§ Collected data
###

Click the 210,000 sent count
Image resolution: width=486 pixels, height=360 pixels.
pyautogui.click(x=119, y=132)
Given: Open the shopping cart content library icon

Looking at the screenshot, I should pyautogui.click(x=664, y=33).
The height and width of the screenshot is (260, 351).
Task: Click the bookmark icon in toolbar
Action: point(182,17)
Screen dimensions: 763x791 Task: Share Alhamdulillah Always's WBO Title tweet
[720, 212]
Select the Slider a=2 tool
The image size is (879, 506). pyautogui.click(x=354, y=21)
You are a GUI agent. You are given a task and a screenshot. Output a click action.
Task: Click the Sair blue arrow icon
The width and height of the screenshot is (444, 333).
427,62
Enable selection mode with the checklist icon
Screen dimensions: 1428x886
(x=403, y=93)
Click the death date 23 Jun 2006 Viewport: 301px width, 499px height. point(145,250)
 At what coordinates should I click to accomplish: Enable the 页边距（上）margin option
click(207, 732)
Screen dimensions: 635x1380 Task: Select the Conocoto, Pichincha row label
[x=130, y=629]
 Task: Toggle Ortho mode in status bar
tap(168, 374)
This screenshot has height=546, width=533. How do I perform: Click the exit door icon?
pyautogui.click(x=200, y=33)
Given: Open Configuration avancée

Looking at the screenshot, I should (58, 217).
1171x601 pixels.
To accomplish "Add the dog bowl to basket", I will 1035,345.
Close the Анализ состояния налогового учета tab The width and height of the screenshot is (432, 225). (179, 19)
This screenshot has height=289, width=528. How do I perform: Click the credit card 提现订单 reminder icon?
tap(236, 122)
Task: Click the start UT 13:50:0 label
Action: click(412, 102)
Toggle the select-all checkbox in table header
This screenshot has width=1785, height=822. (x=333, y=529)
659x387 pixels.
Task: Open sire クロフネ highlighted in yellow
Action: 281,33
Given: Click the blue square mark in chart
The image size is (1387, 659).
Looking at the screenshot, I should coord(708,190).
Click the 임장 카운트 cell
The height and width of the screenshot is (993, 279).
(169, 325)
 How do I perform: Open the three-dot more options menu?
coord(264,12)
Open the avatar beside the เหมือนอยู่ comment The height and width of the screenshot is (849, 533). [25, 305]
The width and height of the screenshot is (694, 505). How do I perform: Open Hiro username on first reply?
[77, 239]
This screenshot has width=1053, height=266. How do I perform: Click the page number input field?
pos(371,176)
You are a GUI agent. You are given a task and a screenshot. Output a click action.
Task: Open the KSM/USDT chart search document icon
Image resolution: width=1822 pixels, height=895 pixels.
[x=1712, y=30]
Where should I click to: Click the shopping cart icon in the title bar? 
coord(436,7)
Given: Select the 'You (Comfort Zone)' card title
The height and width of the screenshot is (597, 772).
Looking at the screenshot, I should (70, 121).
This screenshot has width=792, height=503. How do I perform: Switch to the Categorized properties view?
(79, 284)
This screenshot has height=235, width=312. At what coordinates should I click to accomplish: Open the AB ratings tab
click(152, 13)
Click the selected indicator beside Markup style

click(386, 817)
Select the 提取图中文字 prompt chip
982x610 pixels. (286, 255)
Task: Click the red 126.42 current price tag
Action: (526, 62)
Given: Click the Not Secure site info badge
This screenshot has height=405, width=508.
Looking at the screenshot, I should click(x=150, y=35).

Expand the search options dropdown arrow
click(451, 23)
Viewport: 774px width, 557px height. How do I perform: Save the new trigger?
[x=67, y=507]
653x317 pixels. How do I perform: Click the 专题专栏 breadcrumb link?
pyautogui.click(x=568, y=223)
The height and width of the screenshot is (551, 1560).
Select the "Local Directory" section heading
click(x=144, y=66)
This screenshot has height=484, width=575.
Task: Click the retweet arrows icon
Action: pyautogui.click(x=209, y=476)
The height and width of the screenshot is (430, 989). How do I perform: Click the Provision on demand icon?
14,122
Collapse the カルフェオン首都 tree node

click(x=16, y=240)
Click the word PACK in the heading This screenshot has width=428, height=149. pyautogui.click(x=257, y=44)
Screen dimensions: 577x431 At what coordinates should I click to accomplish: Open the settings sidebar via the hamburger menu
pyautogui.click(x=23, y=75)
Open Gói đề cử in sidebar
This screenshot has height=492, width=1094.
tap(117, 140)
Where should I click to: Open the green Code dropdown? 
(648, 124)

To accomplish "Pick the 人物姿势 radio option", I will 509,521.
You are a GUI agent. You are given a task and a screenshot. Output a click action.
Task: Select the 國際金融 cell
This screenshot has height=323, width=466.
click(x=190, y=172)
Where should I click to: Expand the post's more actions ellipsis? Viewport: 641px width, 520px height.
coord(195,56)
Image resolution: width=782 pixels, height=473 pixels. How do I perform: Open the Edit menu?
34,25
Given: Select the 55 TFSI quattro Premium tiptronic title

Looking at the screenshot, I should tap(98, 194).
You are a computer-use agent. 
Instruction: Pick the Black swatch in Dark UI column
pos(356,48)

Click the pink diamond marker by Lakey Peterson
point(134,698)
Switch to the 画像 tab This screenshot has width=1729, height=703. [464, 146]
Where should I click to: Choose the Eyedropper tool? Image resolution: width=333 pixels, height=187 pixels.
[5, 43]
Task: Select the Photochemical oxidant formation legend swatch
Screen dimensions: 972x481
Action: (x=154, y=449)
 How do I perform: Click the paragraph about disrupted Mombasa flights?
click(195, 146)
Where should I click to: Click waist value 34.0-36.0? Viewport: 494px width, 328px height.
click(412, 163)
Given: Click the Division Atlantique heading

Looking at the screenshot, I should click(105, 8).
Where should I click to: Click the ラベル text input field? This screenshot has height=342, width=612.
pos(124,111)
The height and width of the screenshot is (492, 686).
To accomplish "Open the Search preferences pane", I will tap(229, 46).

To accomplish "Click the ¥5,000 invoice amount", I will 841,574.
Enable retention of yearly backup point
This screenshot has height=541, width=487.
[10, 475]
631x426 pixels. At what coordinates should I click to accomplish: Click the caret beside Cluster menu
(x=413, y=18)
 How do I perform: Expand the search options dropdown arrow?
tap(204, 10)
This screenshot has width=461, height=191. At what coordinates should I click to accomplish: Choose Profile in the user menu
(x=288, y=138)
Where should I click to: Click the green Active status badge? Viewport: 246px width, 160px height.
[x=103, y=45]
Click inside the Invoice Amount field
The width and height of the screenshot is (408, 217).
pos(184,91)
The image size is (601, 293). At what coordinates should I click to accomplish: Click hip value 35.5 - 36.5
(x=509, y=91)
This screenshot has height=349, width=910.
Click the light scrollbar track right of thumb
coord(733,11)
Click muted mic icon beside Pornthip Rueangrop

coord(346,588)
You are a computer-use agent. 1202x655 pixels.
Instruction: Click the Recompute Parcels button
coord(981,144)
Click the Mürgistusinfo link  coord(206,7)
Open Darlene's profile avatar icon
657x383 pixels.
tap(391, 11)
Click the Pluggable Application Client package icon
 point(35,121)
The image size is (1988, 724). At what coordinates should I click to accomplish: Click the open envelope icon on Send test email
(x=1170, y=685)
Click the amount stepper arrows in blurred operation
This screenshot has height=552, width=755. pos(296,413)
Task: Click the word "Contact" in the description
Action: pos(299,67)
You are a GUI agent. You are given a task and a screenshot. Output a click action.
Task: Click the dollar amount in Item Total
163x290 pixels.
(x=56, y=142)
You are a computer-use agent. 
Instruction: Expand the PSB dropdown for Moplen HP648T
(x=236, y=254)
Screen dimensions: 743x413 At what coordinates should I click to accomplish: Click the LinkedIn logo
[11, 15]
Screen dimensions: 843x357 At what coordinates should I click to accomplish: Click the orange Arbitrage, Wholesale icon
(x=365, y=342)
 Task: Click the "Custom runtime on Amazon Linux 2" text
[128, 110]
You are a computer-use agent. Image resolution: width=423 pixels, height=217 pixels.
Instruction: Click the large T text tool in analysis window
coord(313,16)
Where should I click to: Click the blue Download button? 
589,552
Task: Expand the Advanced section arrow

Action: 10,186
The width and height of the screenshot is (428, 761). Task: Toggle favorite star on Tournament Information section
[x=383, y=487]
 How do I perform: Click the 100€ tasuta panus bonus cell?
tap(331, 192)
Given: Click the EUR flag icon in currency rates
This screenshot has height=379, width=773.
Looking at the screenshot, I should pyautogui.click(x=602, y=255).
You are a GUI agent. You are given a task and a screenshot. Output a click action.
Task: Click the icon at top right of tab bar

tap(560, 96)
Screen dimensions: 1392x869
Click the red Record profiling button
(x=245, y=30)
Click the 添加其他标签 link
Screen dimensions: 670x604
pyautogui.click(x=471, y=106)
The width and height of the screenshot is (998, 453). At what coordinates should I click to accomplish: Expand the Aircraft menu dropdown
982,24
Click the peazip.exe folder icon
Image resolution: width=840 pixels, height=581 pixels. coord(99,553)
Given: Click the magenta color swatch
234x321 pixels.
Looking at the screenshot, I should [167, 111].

###

§ Task brief
Now copy each line of the entries that mentions "chart".

§ Result for this exercise
Given: Click the blue square mark in chart
Task: Open the KSM/USDT chart search document icon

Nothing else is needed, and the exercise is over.